Bangladesh Premier League Analysis
AIM
The main goal of the project is to analyze the performance of the bangladesh players in their premier league and obtaining the top 5 players in all of them in different fields like bowling, batting, toss_winner, highest runner, man of the match, etc.
DATASET LINK
https://www.kaggle.com/abdunnoor11/bpl-data
MY NOTEBOOK LINK
https://colab.research.google.com/drive/1equud2jwKnmE1qbbTJLsi2BbjuA7B1Si?usp=sharing
DESCRIPTION
- What is the requirement of the project?
- This project aims to analyze player performance data from the Bangladesh Premier League (BPL) to classify players into categories such as best, good, average, and poor based on their performance.
-
The analysis provides valuable insights for players and coaches, highlighting who needs more training and who requires less, which can aid in strategic planning for future matches.
-
Why is it necessary?
- Analyzing player performance helps in understanding strengths and weaknesses, which can significantly reduce the chances of losing and increase the chances of winning future matches.
-
It aids in making informed decisions about team selection and match strategies.
-
How is it beneficial and used?
- For Players: Provides feedback on their performance, helping them to improve specific aspects of their game.

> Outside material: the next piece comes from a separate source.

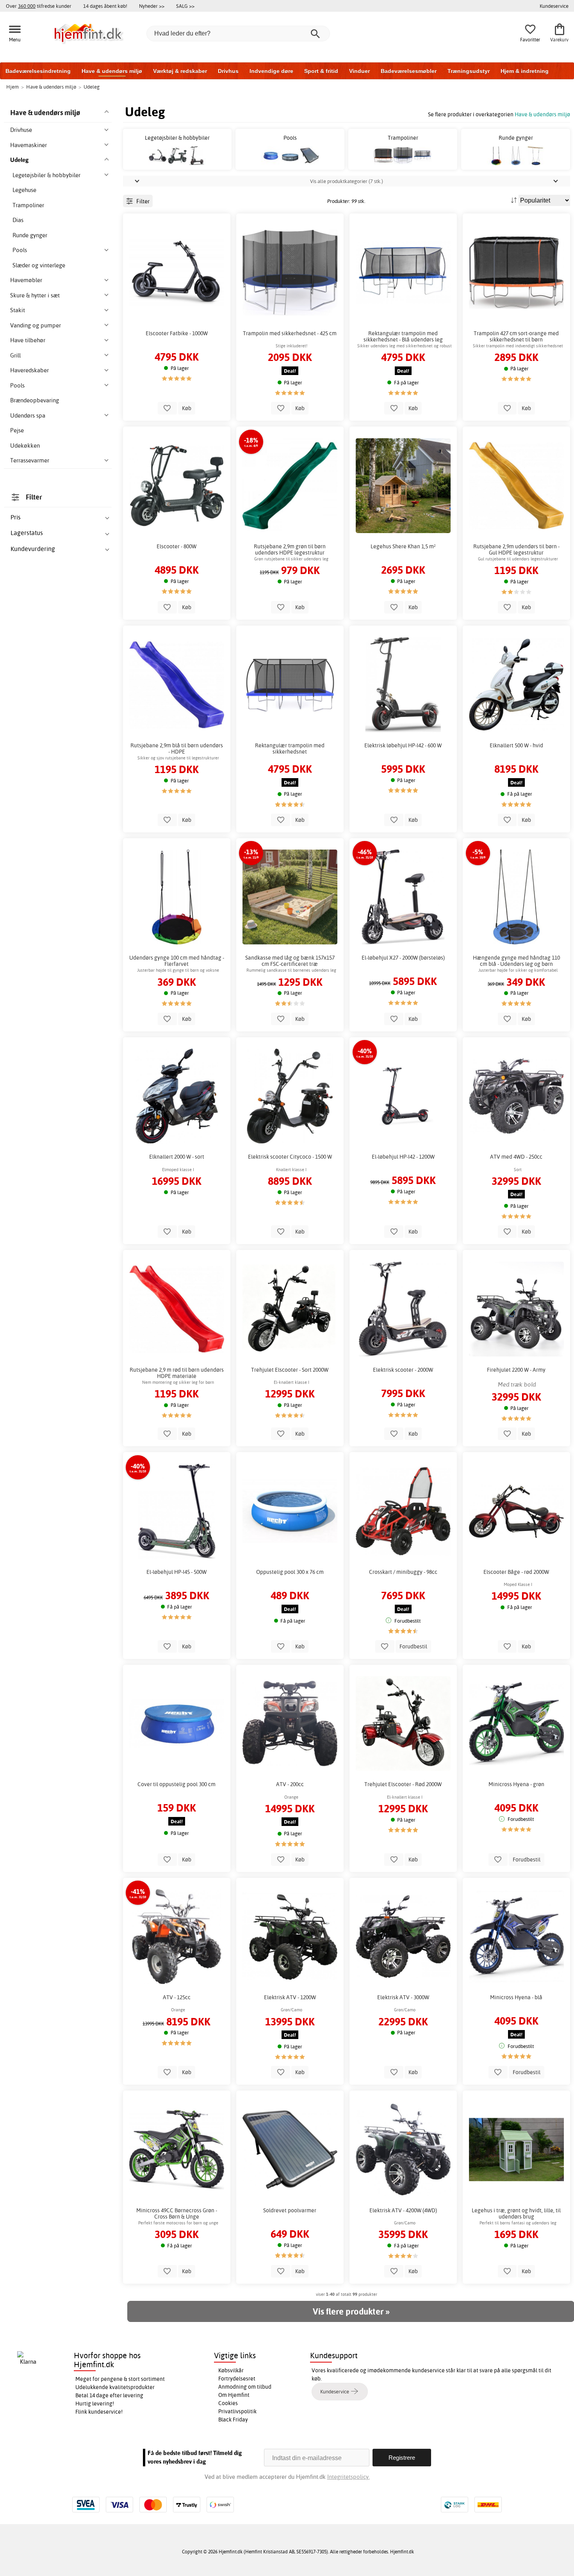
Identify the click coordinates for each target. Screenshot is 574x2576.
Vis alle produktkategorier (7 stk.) (346, 181)
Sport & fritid (321, 71)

- For Coaches: Helps in identifying areas where players need improvement, which can be focused on during training sessions.
- For Team Management: Assists in strategic decision-making regarding player selection and match planning.
-
For Fans and Analysts: Offers insights into player performances and trends over the league, enhancing the understanding and enjoyment of the game.
-
How did you start approaching this project? (Initial thoughts and planning)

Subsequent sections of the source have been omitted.